Tampa will look into sending treated wastewater into the Hillsborough River
Tampa City Council members decided Thursday to go ahead with a plan to design a system that could pipe wastewater that is now dumped into Tampa Bay into the Hillsborough River instead.
Council members voted 6-1 to study the plan, which will come up for another vote in the fall. The study will cost $1.4 million.
Councilman Guido Maniscalco voted for the study.
"I think we should look at this, we should study it. Approve this moving forward today. But at the same time, ask the public what they think," he said. "We're getting the emails against it. Maybe we need to help people understand what is happening, what is going on, because it's something that will affect this generation, the next generation."
The city currently dumps about 55 million gallons of treated wastewater directly into Tampa Bay every day.

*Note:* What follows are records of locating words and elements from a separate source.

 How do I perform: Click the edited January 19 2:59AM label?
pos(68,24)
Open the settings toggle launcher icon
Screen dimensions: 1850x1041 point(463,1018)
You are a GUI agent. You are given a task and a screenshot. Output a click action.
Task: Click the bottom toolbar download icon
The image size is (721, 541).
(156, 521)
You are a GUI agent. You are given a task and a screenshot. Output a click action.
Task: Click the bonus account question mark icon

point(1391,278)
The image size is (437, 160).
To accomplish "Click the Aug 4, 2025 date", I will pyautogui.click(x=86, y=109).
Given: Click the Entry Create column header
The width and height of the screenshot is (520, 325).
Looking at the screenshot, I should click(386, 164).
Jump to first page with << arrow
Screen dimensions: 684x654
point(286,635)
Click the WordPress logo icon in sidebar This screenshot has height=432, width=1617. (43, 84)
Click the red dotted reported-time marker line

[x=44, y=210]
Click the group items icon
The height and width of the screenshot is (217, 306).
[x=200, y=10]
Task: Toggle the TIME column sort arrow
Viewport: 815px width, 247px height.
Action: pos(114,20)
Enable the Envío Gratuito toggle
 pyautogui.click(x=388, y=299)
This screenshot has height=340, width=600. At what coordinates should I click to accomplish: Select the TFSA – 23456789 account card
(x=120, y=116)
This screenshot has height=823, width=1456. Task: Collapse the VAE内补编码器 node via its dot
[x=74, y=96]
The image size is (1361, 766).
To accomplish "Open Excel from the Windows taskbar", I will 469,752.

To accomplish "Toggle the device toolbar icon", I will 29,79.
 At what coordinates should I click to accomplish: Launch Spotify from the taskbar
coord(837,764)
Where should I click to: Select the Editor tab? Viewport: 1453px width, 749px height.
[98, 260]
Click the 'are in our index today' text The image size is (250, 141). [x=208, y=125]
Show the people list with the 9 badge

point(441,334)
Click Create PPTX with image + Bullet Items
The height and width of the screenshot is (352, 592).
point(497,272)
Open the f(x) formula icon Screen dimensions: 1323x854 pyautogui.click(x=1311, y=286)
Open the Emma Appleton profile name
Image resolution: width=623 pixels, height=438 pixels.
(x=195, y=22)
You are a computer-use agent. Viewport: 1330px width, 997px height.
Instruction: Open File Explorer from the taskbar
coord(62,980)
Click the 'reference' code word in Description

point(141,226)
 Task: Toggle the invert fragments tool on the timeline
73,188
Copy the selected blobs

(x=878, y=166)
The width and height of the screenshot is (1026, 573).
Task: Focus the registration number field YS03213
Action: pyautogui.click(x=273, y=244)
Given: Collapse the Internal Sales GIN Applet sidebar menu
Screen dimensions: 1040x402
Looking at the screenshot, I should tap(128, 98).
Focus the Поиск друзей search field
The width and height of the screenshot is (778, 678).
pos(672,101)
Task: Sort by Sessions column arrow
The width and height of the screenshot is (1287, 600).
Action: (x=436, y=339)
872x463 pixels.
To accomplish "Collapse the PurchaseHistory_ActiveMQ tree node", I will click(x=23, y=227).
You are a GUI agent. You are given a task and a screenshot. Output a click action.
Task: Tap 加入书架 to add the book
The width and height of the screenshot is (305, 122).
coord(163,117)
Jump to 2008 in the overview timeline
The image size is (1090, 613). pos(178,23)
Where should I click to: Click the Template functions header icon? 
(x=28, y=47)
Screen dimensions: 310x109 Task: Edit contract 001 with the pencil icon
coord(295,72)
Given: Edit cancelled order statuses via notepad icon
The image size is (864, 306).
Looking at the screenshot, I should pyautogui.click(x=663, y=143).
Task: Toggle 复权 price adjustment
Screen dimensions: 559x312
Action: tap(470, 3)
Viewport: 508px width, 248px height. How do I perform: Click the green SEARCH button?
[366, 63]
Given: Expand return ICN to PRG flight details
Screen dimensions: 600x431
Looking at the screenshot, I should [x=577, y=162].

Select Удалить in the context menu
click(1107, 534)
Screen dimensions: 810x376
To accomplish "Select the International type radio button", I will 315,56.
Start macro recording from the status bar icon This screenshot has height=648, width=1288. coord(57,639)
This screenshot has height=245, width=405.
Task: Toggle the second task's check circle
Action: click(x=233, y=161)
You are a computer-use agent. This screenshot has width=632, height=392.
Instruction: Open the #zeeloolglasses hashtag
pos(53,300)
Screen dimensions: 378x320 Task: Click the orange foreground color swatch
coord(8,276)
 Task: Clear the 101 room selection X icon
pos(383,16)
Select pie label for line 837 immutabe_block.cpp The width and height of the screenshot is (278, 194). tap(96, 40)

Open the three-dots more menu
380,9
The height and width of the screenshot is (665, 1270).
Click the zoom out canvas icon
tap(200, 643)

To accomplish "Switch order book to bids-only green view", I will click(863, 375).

Officials say the project is needed because a new state law takes effect in 2032, banning dumping wastewater into waterways.
The project is called PURE, which stands for Purify Usable Resources for the Environment."
The city's website describes the following options are currently under consideration:
Pumping water down into the aquifer, which is called recharging the aquifer, and withdrawing it during the dry season, also called recovery of the water.
Adding the water created during the PURE process to the Hillsborough River Reservoir.
Selling reclaimed water to another water utility.
Sending reclaimed water deep underground using deep well injection.
Treating reclaimed water to drinking water standards and adding it directly into the drinking water supply.